The study did not examine addiction or potential psychological predispositions. The study focused on the assessment of pain, nociception by nurses, and the perception of pain reported by children after surgery.

During recovery from anesthesia after extensive surgery, neuropsychological assessment of mood, attention, and other cognitive functions is not possible for children within 3 hours. After waking up from anesthesia and extubation, children are sleepy, do not answer questions fully logically, and are under the end-stage effects of anesthetic drugs, but they already report pain. This involves 100% certainty that the assessment of cognitive functions will be impaired in this situation. By the recommendation of the group for the assessment of cognitive disorders after surgery, such tests, including the MoCA test, and the drug and depression scale, were performed more than 7 days after the surgery and they concern a different study. In this study, we assessed the condition of children after surgery, including acute pain and the depth of sedation as part of the management in the postoperative department.

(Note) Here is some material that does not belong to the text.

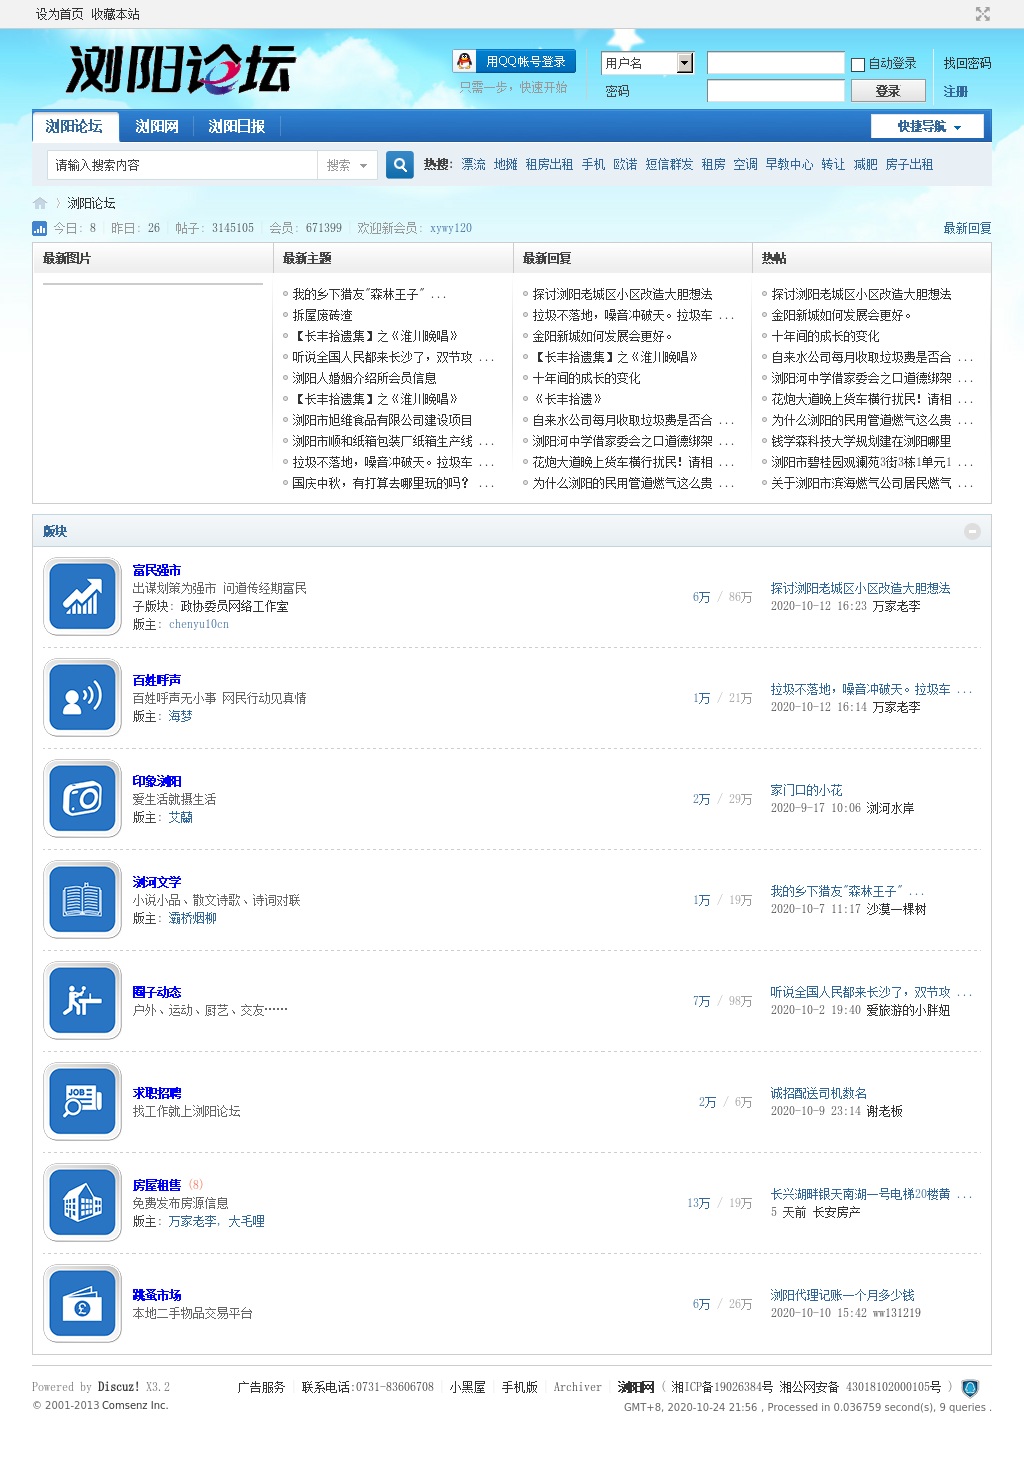This screenshot has height=1467, width=1024.
Task: Open the 圈子动态 activity icon
Action: coord(82,1001)
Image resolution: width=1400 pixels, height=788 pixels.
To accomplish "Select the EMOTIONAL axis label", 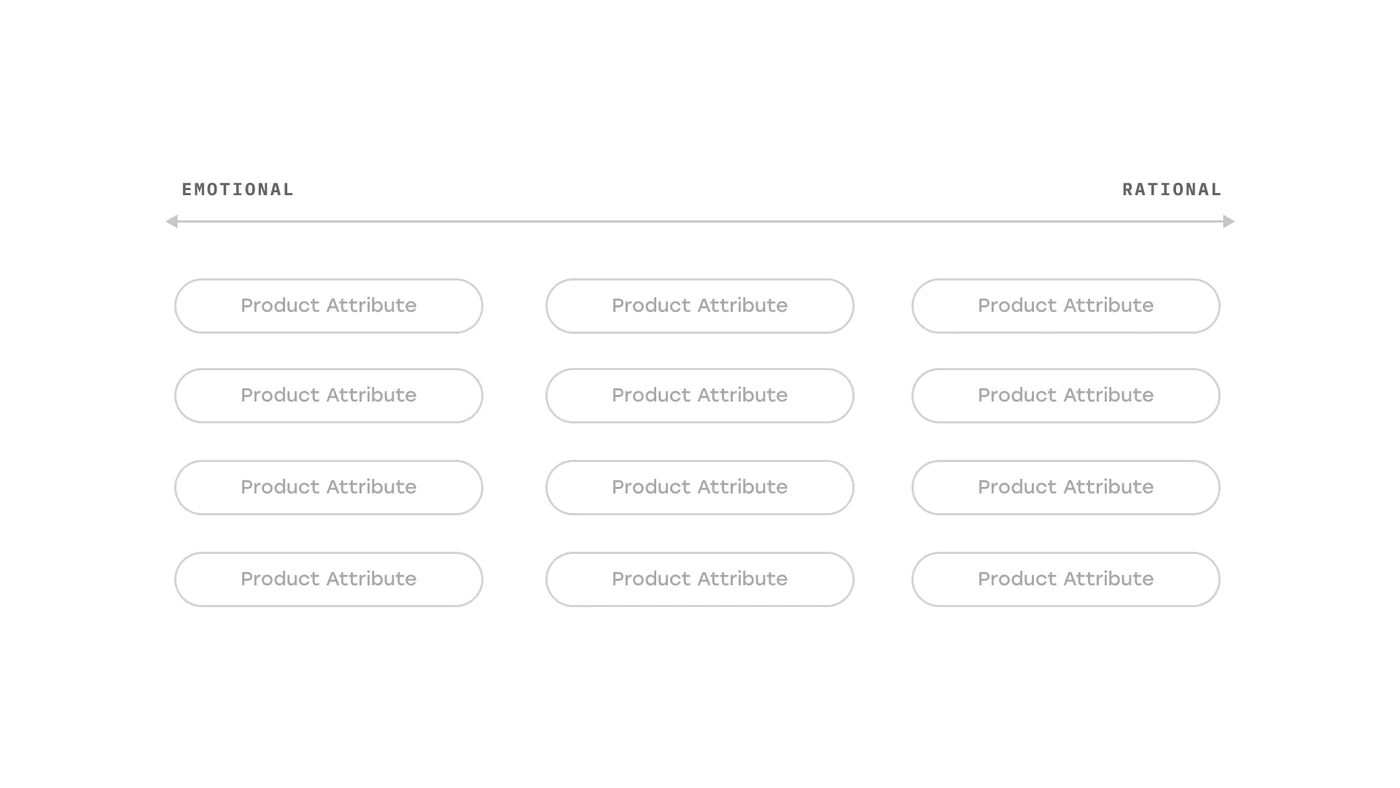I will [238, 190].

We fully agree with the statement that genetic assessment itself does not replace a holistic assessment of the patient in terms of the symptoms reported by him or her, physical examination - it may only constitute a fragment of the clinical context in a given case, however, the study aimed to assess the impact of the studied SNPs on the intensity of pain and the need for opioids, which, as we know from clinical practice, can be highly variable from person to person, which causes difficulties for clinicians in selecting the drug and dose. Such an objective factor, such as SNPs in genes related to opioid metabolism, would allow the recognition of groups at high risk of pain, which would facilitate the selection of treatment and prevent many complications of opioid treatment, including the previously mentioned opioid addiction, which is currently a major health problem in many countries. places in the world.